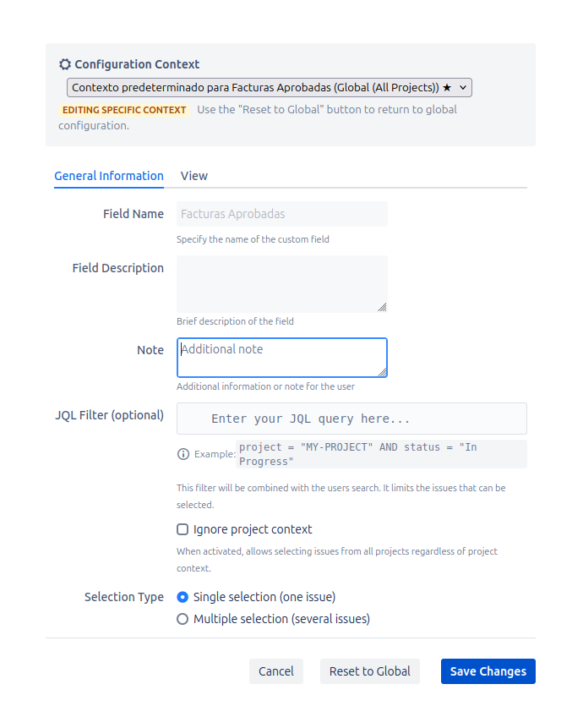Click the info icon next to the JQL example

point(183,454)
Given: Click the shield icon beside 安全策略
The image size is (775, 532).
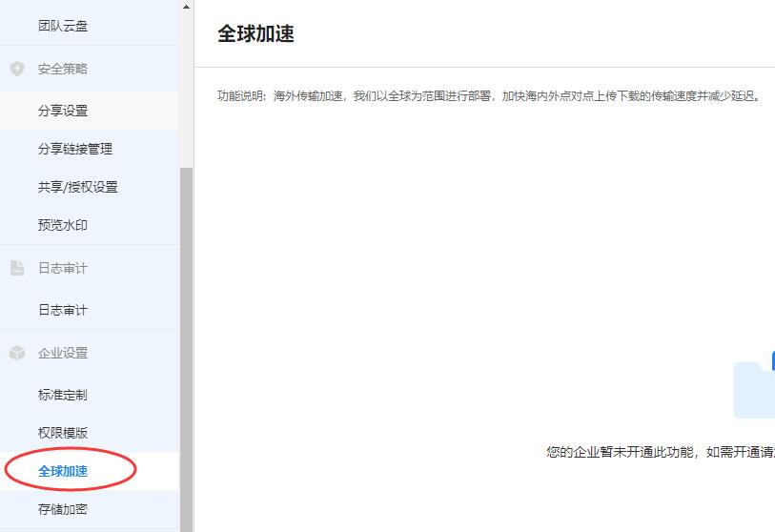Looking at the screenshot, I should 17,69.
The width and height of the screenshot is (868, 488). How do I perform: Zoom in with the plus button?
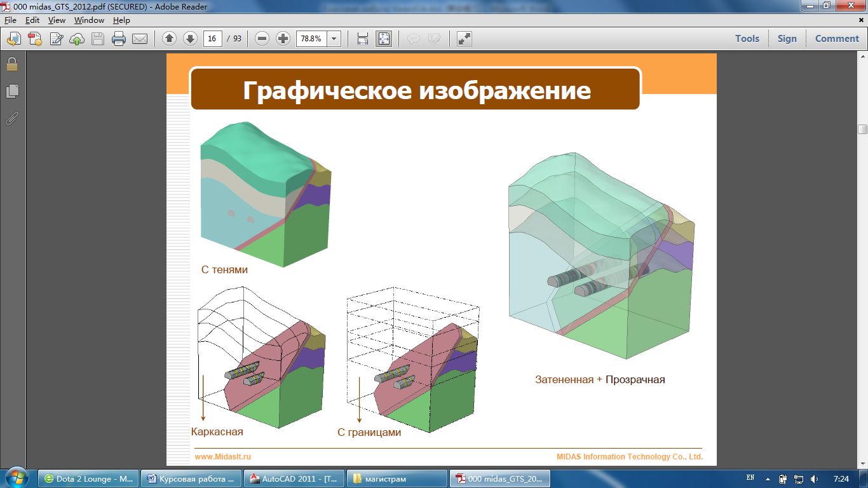[x=283, y=39]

****

▶ _Work to be completed_:
Pictures are to be omitted from the copy, and only the lines from the one containing "Given: Click the shield icon beside 安全策略" through the final line of the listing above are to be written out exactly.

▶ _Expected output_:
Given: Click the shield icon beside 安全策略
The image size is (775, 532).
Looking at the screenshot, I should 17,69.
The width and height of the screenshot is (868, 488). How do I perform: Zoom in with the plus button?
[x=283, y=39]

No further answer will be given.